Heraclitus, though influenced by the Milesians, cannot be said to belong to any "school." Another "school" however, known as the Eleatic, now arose in the Greek West. The founder of this school was Parmenides, a native of the Greek city of Elea in southern Italy. He is said to have made laws, which were greatly respected, for his native city, and to have come to Athens in his sixty-fifth year and conversed with the young Socrates. This must have been in about 450 B.C. He is said too to have been converted to the philosophical way of life by a Pythagorean to whom he afterwards built a shrine as a hero. He wrote in verse and, though from a literary point of view his verse is less "poetical" than the prose of Heraclitus, it is verse of considerable fervour. Quite obviously the philosophical way of life means much to him, though it does not mean what it meant to Pythagoras or what, later, it was to mean to Lucretius. Parmenides seems unique in having been inspired with rapture by pure logic. He was the first logician and may be described as the first philosopher in the modern sense of the word. His system depends entirely on logical deduction and has little or nothing in common with the speculative "science" of the Milesians or with what (for want of a better word) we may call the intuitive method of Heraclitus. It is to be noted that Plato, with his own respect for method, takes Parmenides more seriously than any of his predecessors.

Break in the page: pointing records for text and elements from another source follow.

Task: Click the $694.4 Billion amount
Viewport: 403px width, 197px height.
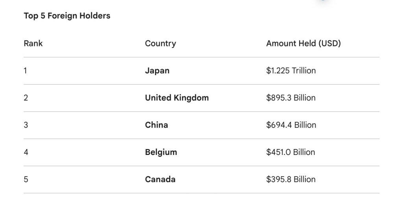Action: (291, 125)
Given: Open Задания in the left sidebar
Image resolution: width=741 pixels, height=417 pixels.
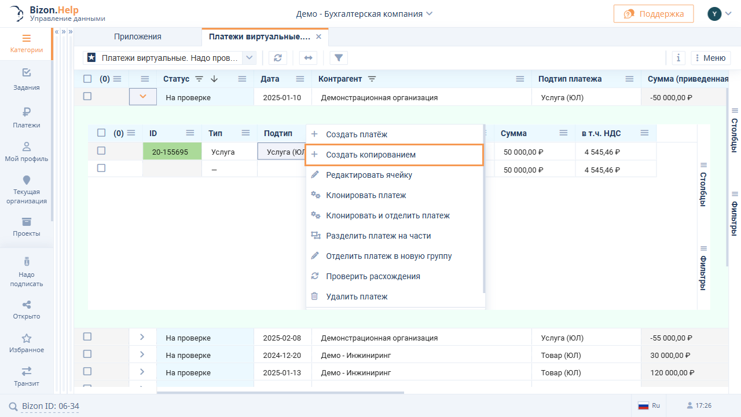Looking at the screenshot, I should point(27,80).
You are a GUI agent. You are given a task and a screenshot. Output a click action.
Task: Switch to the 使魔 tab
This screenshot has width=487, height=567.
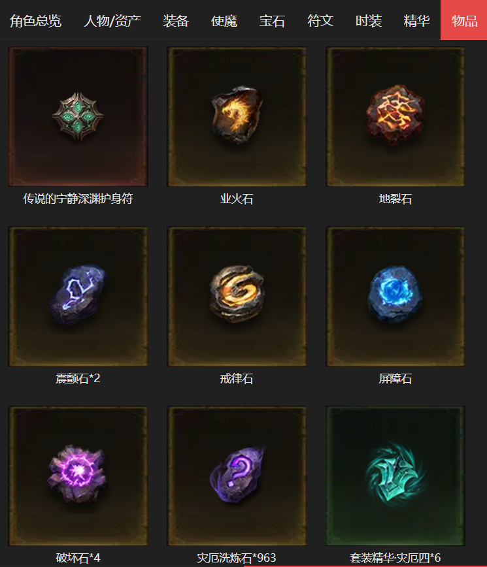coord(224,21)
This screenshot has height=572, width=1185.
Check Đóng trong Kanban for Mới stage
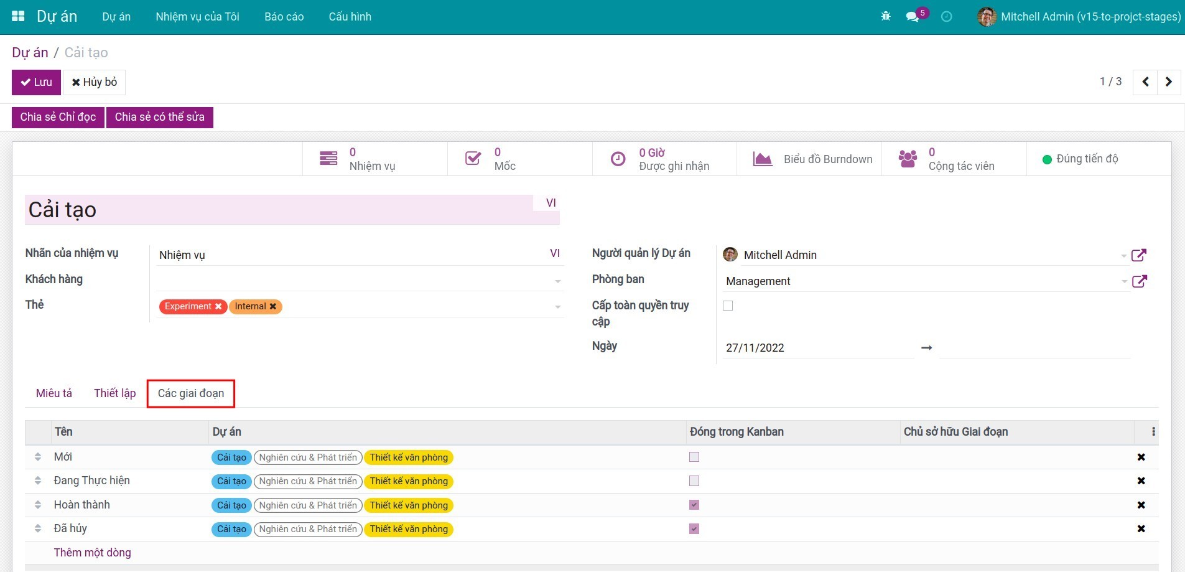coord(694,457)
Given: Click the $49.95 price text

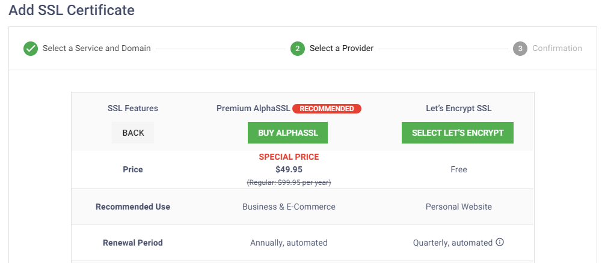Looking at the screenshot, I should (x=289, y=169).
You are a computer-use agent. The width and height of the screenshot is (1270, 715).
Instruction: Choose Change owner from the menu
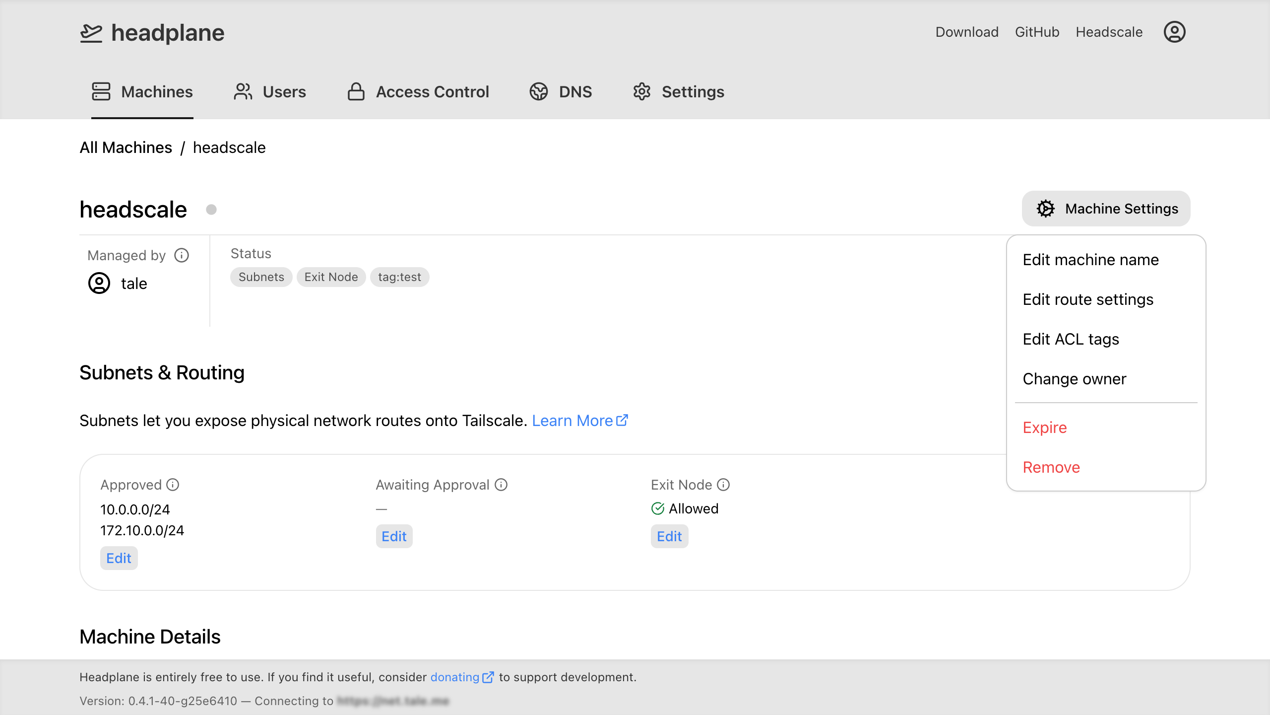click(1074, 379)
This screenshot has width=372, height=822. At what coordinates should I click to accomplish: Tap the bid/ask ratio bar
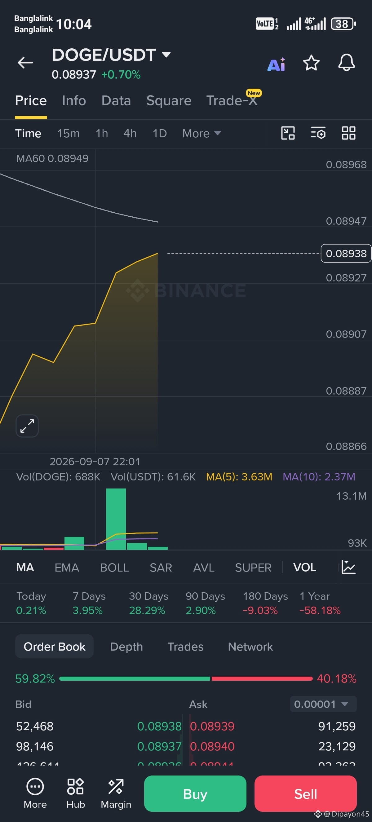tap(186, 679)
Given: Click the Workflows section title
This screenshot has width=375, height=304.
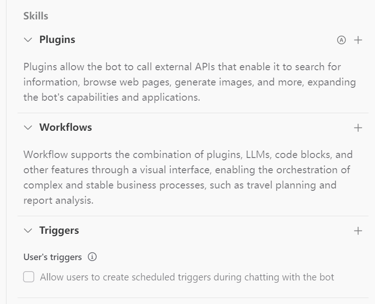Looking at the screenshot, I should click(66, 128).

Parmenides' poem begins with an allegorical description of his journey by chariot from the abode of Night to that of Day. Here he is met by a goddess (he is "a youth" at the time) who defines for him the methods of thought and introduces him to the Way of Truth. The second part of the poem, "The Way of Opinion," merely describes the views of others. As Parmenides did not believe in them himself, we shall only be concerned with the first part.

Here he (or the goddess) distinguishes between three ways of thought. They are (1) that It is, (2) that It is not, (3) that It both is and is not. (3) must obviously refer to the method of Heraclitus. Parmenides vigorously asserts that the only possible way of thought is (1). It is impossible, he says, to think or to believe in "nothing" as something which exists. There cannot "be" such a thing as emptiness. There can be no spaces between objects, no temporal beginnings or endings of things. The universe is one single, continuous object. Motion and change are inconceivable, and, if our senses suggest that things do move and do change, then our senses are deceiving us.

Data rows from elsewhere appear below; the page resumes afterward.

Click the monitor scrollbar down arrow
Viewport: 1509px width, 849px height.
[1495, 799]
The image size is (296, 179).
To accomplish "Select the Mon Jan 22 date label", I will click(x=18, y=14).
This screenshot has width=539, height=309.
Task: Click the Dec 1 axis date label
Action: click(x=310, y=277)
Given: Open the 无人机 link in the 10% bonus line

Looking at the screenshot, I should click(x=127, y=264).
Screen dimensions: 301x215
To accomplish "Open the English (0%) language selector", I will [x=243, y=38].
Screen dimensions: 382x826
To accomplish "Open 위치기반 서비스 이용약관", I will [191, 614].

We may perhaps explain the doctrine of "that It is" more clearly by using rather more modern terms. The basic idea is this: (1) Any intelligible name must be the name of something which exists. (This idea, incidentally, is common in philosophy well into the twentieth century.) (2) Therefore a sentence of the form "— does not exist" must always be meaningless or self-contradictory. It is meaningless if the blank is filled by what is not a name of something existing; it is contradictory if it is filled by a real name. (3) Therefore all views must be rejected which "either say or imply that something (anything) does not exist; for that "cannot be thought."

It follows that what exists must be temporally infinite; to say otherwise would entail referring to "what is not" as preceding and following it, and that makes no sense. Spatially it is concluded that "what exists" is finite and spherical, though it is rather difficult to see why Parmenides believed this. Presumably it was because "bounded by nothing" was to him a meaningless idea; yet it seems that is could also be taken as a reason for denying that "what exists" is spatially bounded at all.

Now there is something quite new in this rigid, and enthusiastic, application of a supposed principle of logic, leading, as it does, to such startling conclusions as that change and motion are illusions of the senses. The conclusions are shown in their most striking form by Parmenides' follower Zeno in his famous paradoxes. The logical method, however — a method which depends entirely on thought and not at all on experiment or observation — is the creation of Parmenides. I am quoting from Burnet the passages from the poem which define the doctrine of "that It is."

One path only is left for us to speak of, namely, that It is. In this path are very many tokens that what is is uncreated and indestructible; for it is complete, immovable, and without end. Nor was it ever, nor will it be; for now it is, all at once, a continuous one. For what kind of origin for it wilt thou look for? In what way and from what source could it have drawn its increase? . . . I shall not let thee say nor think that it came from what is not; for it can neither be thought nor uttered that anything is not. And, if it came from nothing, what need could have made it arise later rather than sooner? Therefore must it either be altogether or be not at all. Nor will the force of truth suffer aught to arise besides itself from that which is not. Wherefore, Justice doth not loose her fetters and let anything come into being or pass away, but holds it fast. Our judgment thereon depends on this: "Is it or is it not?" Surely it is adjudged, as it needs must be, that we are to set aside the one way as unthinkable and nameless (for it is no true way), and that the other path is real and true. How, then, can what is be going to be in the future? Or how could it come into being? If it came into being, it is not; nor is it if it is going to be in the future. Thus is becoming extinguished and passing away not to be heard of.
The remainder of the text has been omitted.